Applying Pythagoras in $\mathbf{△}\mathbf{O}\mathbf{\text{'}}\mathbf{PN}$:

$$\begin{gathered} {\left(\mathrm{O}\text{'}\mathrm{P}\right)}^2={(\mathrm{NO}\text{'})}^2+{\left(\mathrm{PN}\right)}^2 \\ \Rightarrow 4^2={(5-\mathrm{x})}^2+{\left(\mathrm{PN}\right)}^2 \\ \Rightarrow {\left(\mathrm{PN}\right)}^2=4^2{-(5-\mathrm{x})}^2 \\ \Rightarrow {\left(\mathrm{PN}\right)}^2=16-\left(5^2+{\mathrm{x}}^2-2\left(5\right)\mathrm{x}\right)\left[\mathrm{By}\mathrm{using}{(\mathrm{a}+\mathrm{b})}^2={\mathrm{a}}^2+{\mathrm{b}}^2-2\mathrm{ab}\right] \\ \Rightarrow {\left(\mathrm{PN}\right)}^2=16-25-{\mathrm{x}}^2+10\mathrm{x} \\ \Rightarrow {\left(\mathrm{PN}\right)}^2=-{\mathrm{x}}^2+10\mathrm{x}-9\to \left(2\right) \end{gathered}$$

Equating equations $\mathbf{\left(}\mathbf{1}\mathbf{\right)}$ and $\mathbf{\left(}\mathbf{2}\mathbf{\right)}$:

$$\begin{gathered} 9-{\mathrm{x}}^2=-{\mathrm{x}}^2+10\mathrm{x}-9 \\ \Rightarrow 9-{\mathrm{x}}^2-\left(-{\mathrm{x}}^2+10\mathrm{x}-9\right)=0 \\ \Rightarrow 9-{\mathrm{x}}^2+{\mathrm{x}}^2-10\mathrm{x}+9=0 \\ \Rightarrow -10\mathrm{x}+9+9=0 \\ \Rightarrow -10\mathrm{x}+18=0 \\ \Rightarrow -10\mathrm{x}=-18 \\ \Rightarrow 10\mathrm{x}=18 \\ \Rightarrow \mathrm{x}=\frac{18}{10} \\ \Rightarrow \mathrm{x}=1.8 \end{gathered}$$

Thus, $\mathrm{ON}=1.8\mathrm{cm}$.

Substituting the value of x in equation $\mathbf{\left(}\mathbf{1}\mathbf{\right)}$:

$$\begin{gathered} {\left(\mathrm{PN}\right)}^2=9-1.8^2 \\ \Rightarrow {\left(\mathrm{PN}\right)}^2=9-3.24 \\ \Rightarrow {\left(\mathrm{PN}\right)}^2=5.76 \\ \Rightarrow \mathrm{PN}=\pm \sqrt{5.76} \\ \Rightarrow \mathrm{PN}=\pm \sqrt{2.4\times 2.4} \\ \Rightarrow \mathrm{PN}=\pm 2.4 \end{gathered}$$

The length cannot be in negative.

Thus, the value of $\mathrm{PN}=2.4\mathrm{cm}$.

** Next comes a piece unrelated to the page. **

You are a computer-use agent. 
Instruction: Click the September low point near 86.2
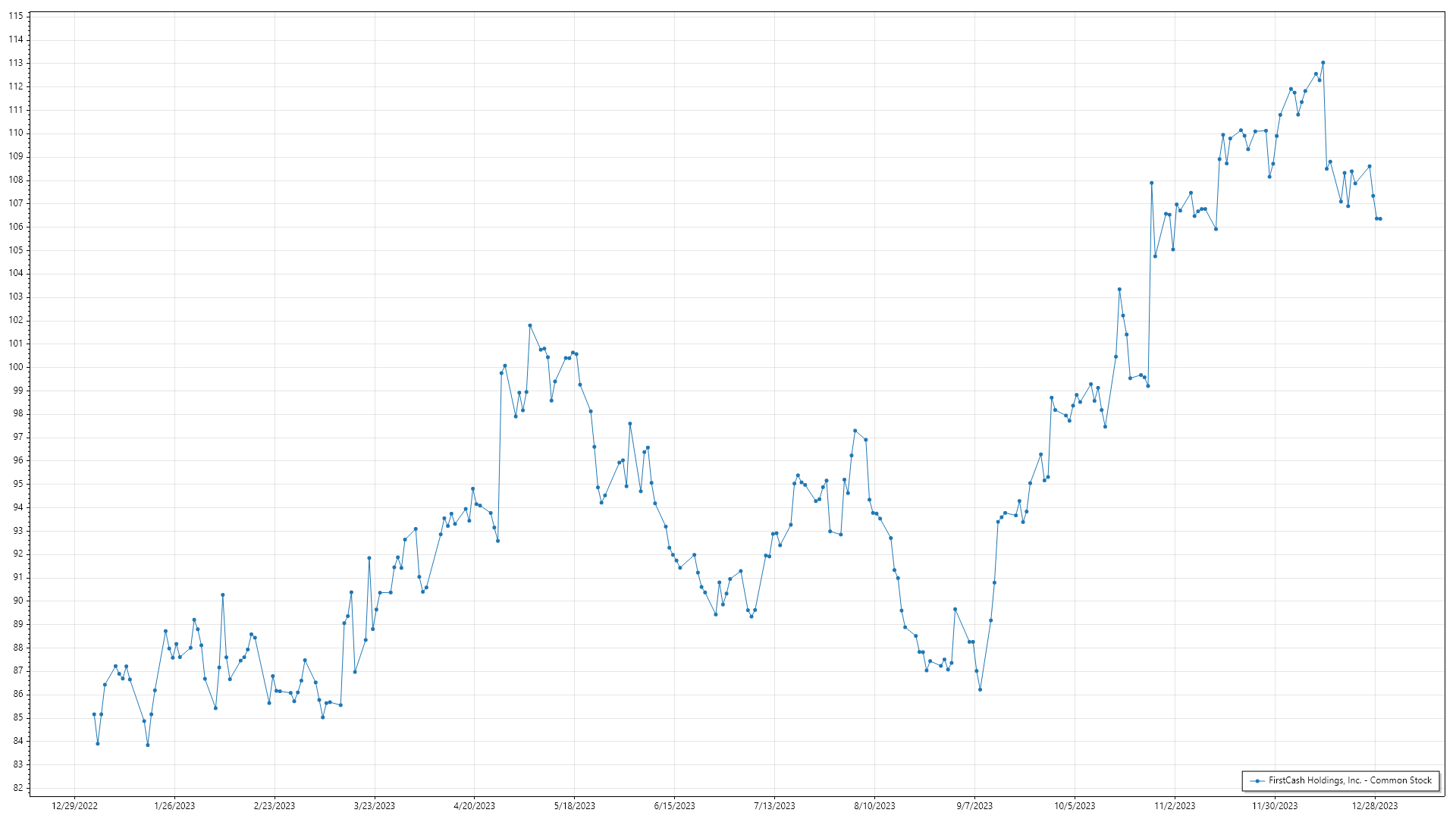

From the figure, the length of a chord $\mathrm{PQ}$ is two times the value of $\mathrm{PN}$.

$$\begin{gathered} \Rightarrow \mathrm{PQ}=2\left(\mathrm{PN}\right) \\ \Rightarrow \mathrm{PQ}=2(2.4) \\ \Rightarrow \mathrm{PQ}=4.8 \end{gathered}$$

Thus, the value of $\mathrm{PQ}=4.8\mathrm{cm}$.

Hence, the length of the chord of the two circles is $\mathbf{4}\mathbf{.}\mathbf{8}\mathbf{}\mathbf{cm}$.